But what if you’ve been doing your childhood-fantasy job from the get-go? Trust me, it makes leaving that much harder.

My career as a motoring hack came to fruition in 2000 doing anything I possibly could, for whatever freelance rate they were willing to pay me, at Wheels, alongside Robbo, Micmac, Carey, Stahly, Pagey, and anyone else fortunate enough to be part of the magazine’s family. But after 17 years as part of the furniture in ACP/Bauer’s motoring stable, I write this merely hours before I hand back my security pass, destined to never sleep under my desk or smoke in the Stockland House toilets again.

I mentioned my intention to accept a role at another outlet to Peter Robinson recently, during one of our always-delightful, life-affirming lunches, and I thought I could see tears welling in the old bloke’s eyes. At which point my whole body prickled with goosebumps as I tried desperately to swallow the lump in my throat. It was never just a career working here – it was almost a religion. A left-leaning, opinionated, slightly rebellious form of worship, with the deity being a proper ‘Wheels’ car – one that’s charming, innovative, attainable and fun.

My relationship with this title began the day I pedalled my Malvern Star to the Wamberal newsagent in early ’82 and bought my first copy of Wheels – Road Tests No.40 – which now looks incredibly dog-eared and old-world. It’s a black-and-white ‘tearsheet’ compilation of 1981’s chief comparos, though the lack of glossy stock was hardly enough to stem my unbridled enthusiasm for the ‘shadowtone’ silver-over-maroon VH Commodore SL/E V8 gracing its full-colour cover.

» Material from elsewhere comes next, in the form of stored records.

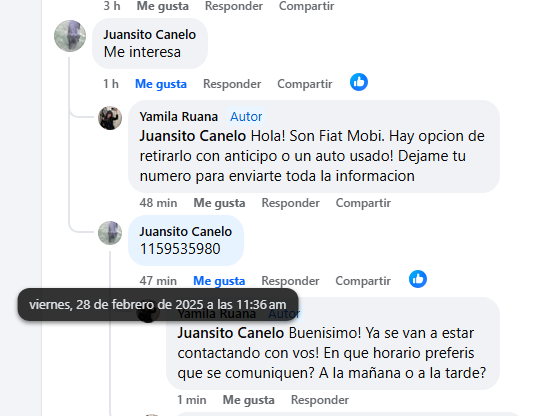The image size is (537, 416).
Task: Like the "Buenisimo" reply with Me gusta
Action: (x=248, y=400)
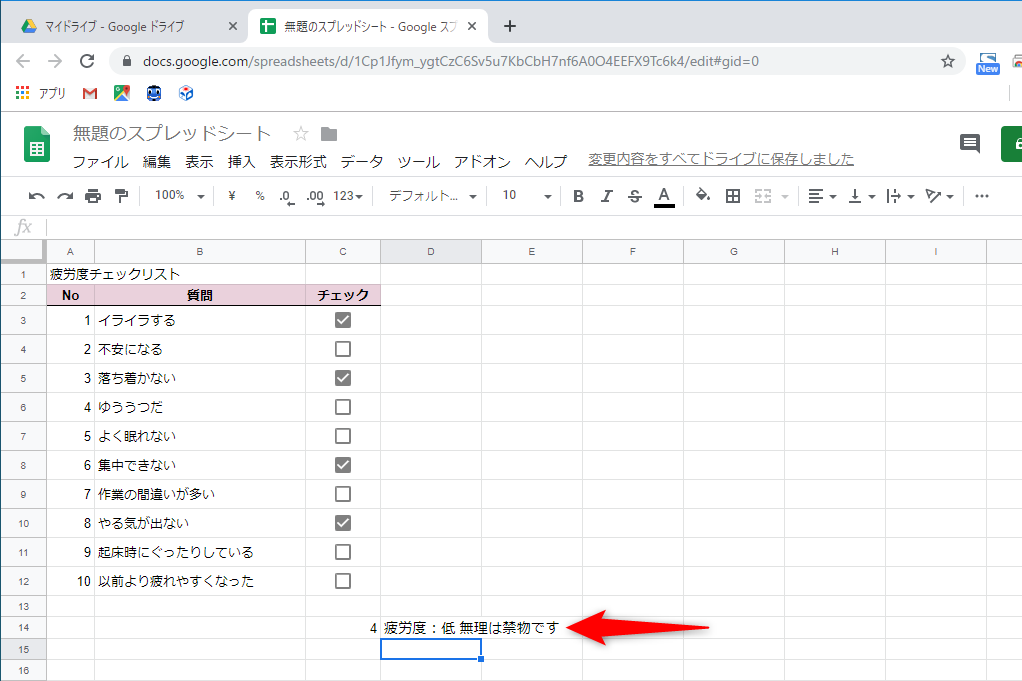Open the 挿入 menu

(240, 161)
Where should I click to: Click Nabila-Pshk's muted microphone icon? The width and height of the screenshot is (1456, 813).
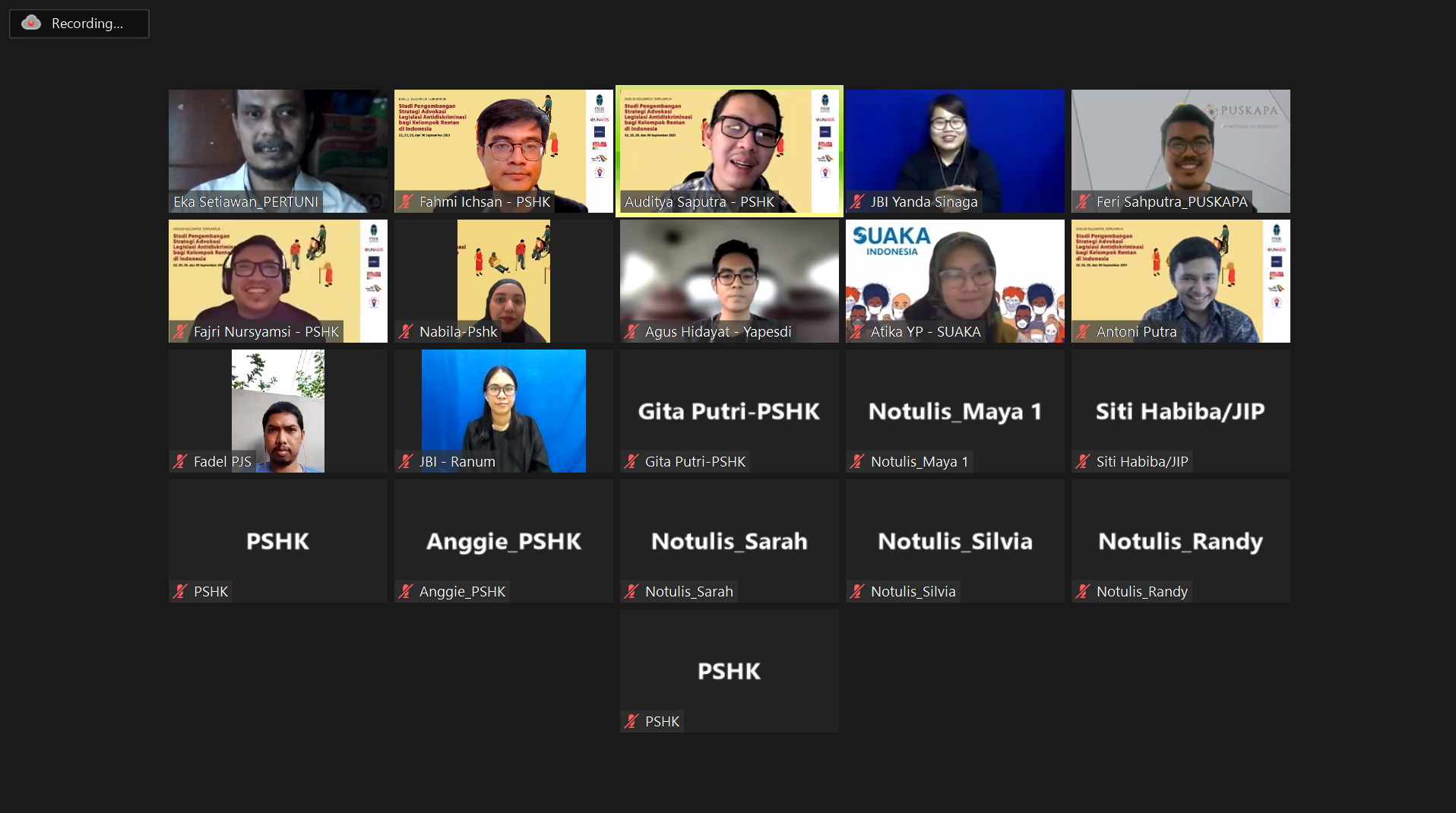tap(406, 331)
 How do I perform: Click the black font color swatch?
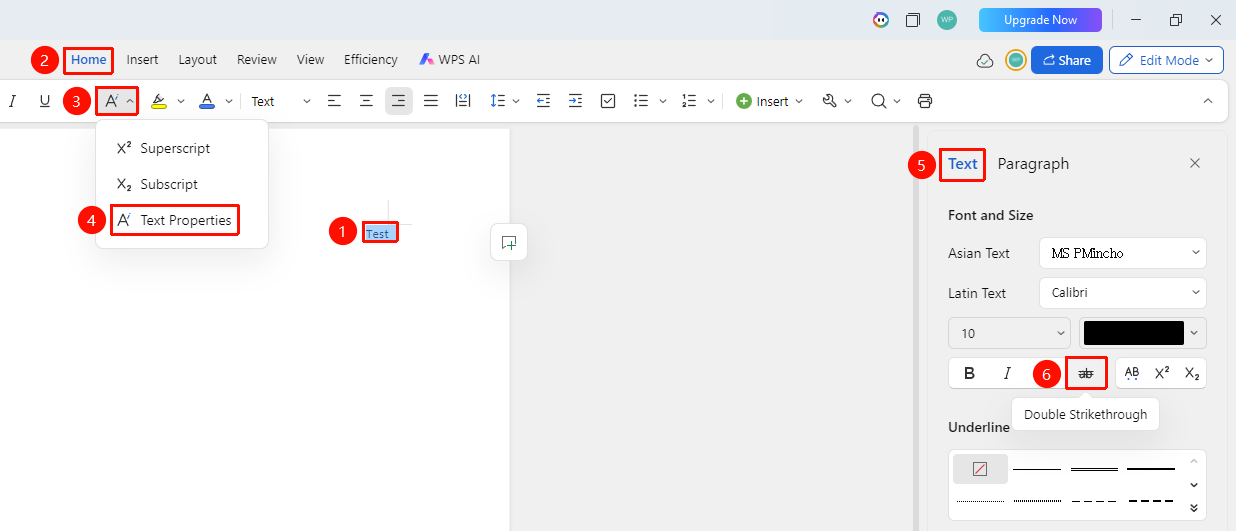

Twenty years later, as Micmac punished a Mitsubishi Magna (remember those?) along our notoriously gnarly four-up test route outside Bowral, with John Carey and myself being tossed around the back seat like a pair of dice, I can remember gripping on and grinning. Here was a bloke in his (then) late-60s correcting roll-oversteer through a corner with no margin for error as Carey yells “have a go, Mike, you old bastard!” It was glorious. Grown men behaving like teenagers, while simply doing their jobs – testing cars to their limits. I could’ve died happy that day. Perhaps I nearly did.

Of course, there have been some amazing cars (and launches). The lavish Bugatti Veyron event in Sicily alongside Motor’s Michael Taylor was a highlight, and not just for the mind-warping car. We were the only journos to attend the ‘wrap party’ in Cefalu after the launch program concluded, spent the whole night guzzling expensive plonk while toasting “Vive le marque” with the brand faithful, then watched the Italian Bugatti boss leave at the wheel of his $10m 1927 Type 35 Targa Florio race car, missus by his side, three sheets to the wind (not that we condone drinking and poncing…)

But it’s the tremendous passion of the characters that surround me that I’ll miss almost every day. A passion for this title and all it encapsulates; a love of magazine craft; of great stories, new experiences and a whole bunch of random stuff that often has absolutely nothing to do with cars.

So it’s bittersweet knowing that I’m about to come full circle, returning to being a Wheels reader rather than a Wheels road-tester, pensively awaiting this year’s COTY announcement and its unflinching, insightful judgement, but quietly heartbroken I won’t be along for the ride.